Summing up, let me just say that I reject, repudiate, renounce, denounce, dismiss and utterly regret 2008.

Sayonara and good riddance.

Which is not intended to convey offense toward anyone of Japanese descent, nor to serve as commentary on any but the preceding 12 months of the Gregorian calendar. Not that other calendars aren't perfectly good.

In fact, I denounce any person or statement (or calendar) that disparages or causes distress to any creature on this great planet or divides us from any other planet in this universe and such creatures as, therein, may reside.

That being said, it is still nevertheless true that Barack Obama's middle name is Hussein.

I mention this not to cause trouble, because I renounce trouble, but to cite one of the many odd utterings that defined 2008 as The Year of Denouncing and Repudiating.

Dare I say: 2008 was a veritable orgy of repudiation.

Despite our professed respect for walking the walk, talking the talk is the deal-breaker. It is required that anyone seeking public office be prepared to denounce any and all who have ever said anything remotely offensive to anyone.

"If you don't like my friend, I don't like my friend."

Thus, Barack Obama sought and was granted redemption by leaving his church and distancing himself from the Rev. Jeremiah Wright, his spiritual adviser for 20 years. The questions that mattered most were never really satisfactorily answered: Did Wright's now-famous rants represent his body of work? And, did Obama tolerate, not notice or not care about his preacher's offensive words? But never mind. More important than the content of a 20-year history was the denunciation, though even that sometimes isn't enough. Judgment, as always, is in the eye of one's opponent.

Hillary Clinton challenged Obama's denunciation of Louis Farrakhan, saying Obama should have rejected the Nation of Islam leader's endorsement. Obama said fine.

John McCain also had to rebuke unfortunate friends, including Ohio talk radio host Bill Cunningham and Texas televangelist John Hagee.

Cunningham couldn't resist repeatedly mentioning Obama's middle name as he stoked a Cincinnati crowd before a McCain appearance.

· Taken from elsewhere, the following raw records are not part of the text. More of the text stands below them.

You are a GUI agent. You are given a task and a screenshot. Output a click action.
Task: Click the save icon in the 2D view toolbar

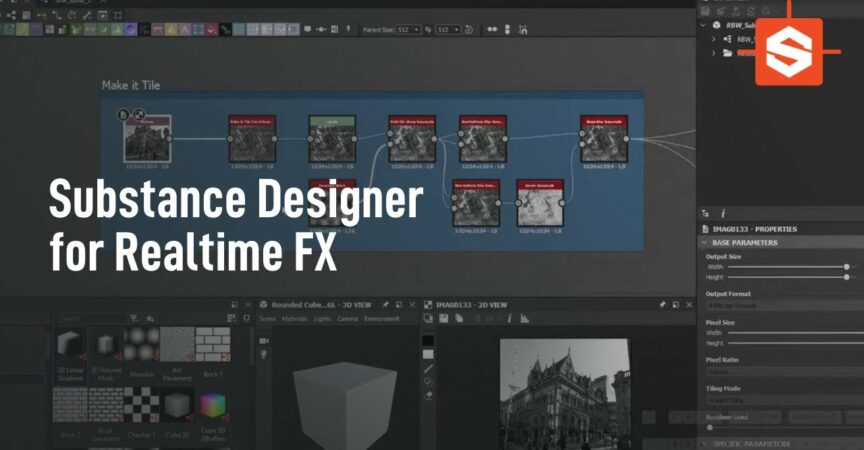[444, 318]
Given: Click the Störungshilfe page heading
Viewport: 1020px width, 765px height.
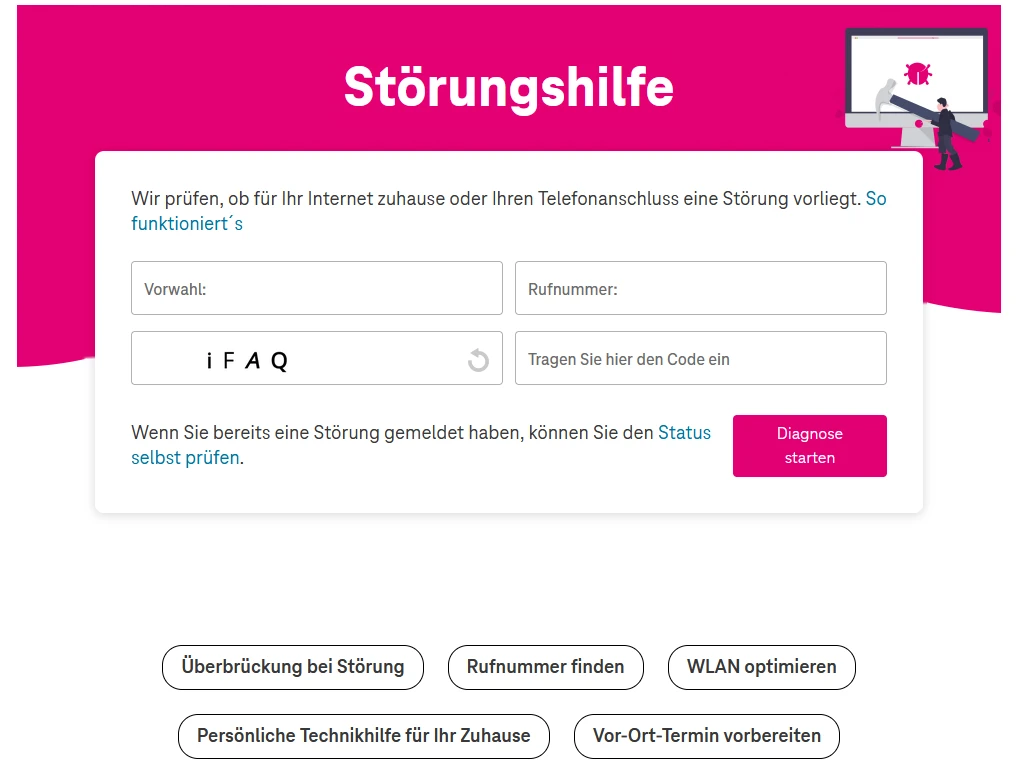Looking at the screenshot, I should pyautogui.click(x=509, y=88).
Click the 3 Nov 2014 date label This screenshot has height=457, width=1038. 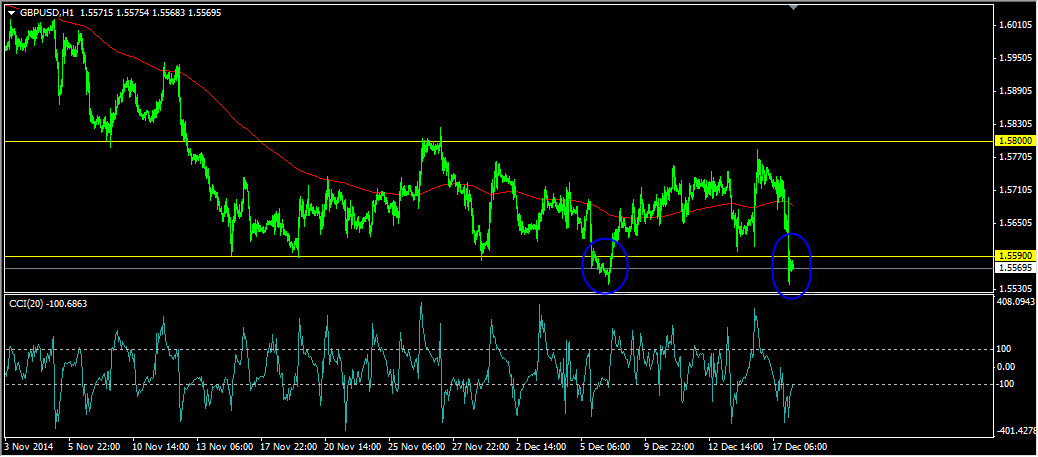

McCain expressed regret for "any comments that may have been made about (Hillary and Obama) who are honorable Americans."

McCain also rejected Hagee's endorsement after learning of comments that Adolf Hitler was fulfilling God's will by advancing the Jews' return to Israel.

The Council on American-Islamic Relations insisted McCain repudiate the endorsement of Rev. Rod Parsley, his "spiritual guide," who has called Islam "an anti-Christ religion that intends through violence to conquer the world."

With no one left to denounce or repudiate, the American electorate repudiated everything else. Not just Bush's presidency and the GOP, but America's benighted past. Obama is Repudiation Personified. Given his cult status, it may be a matter of time before Washington becomes a western Mecca for Denunciations and Repudiations.

Human Rights Watch wants Obama to repudiate the Bush administration's counterterrorism measures. The Taliban wants Obama to repudiate "warmongering" policies.

Given a likely future rich in such demands, Obama might consider creating a Department of Repudiations post.

Alternatively, the president-elect could denounce denunciations and repudiate repudiations as the impotent posturings of a pandering past. He could punctuate his point by, say, inviting a controversial, divisive Evangelical minister to deliver the inaugural invocation. Oh, wait.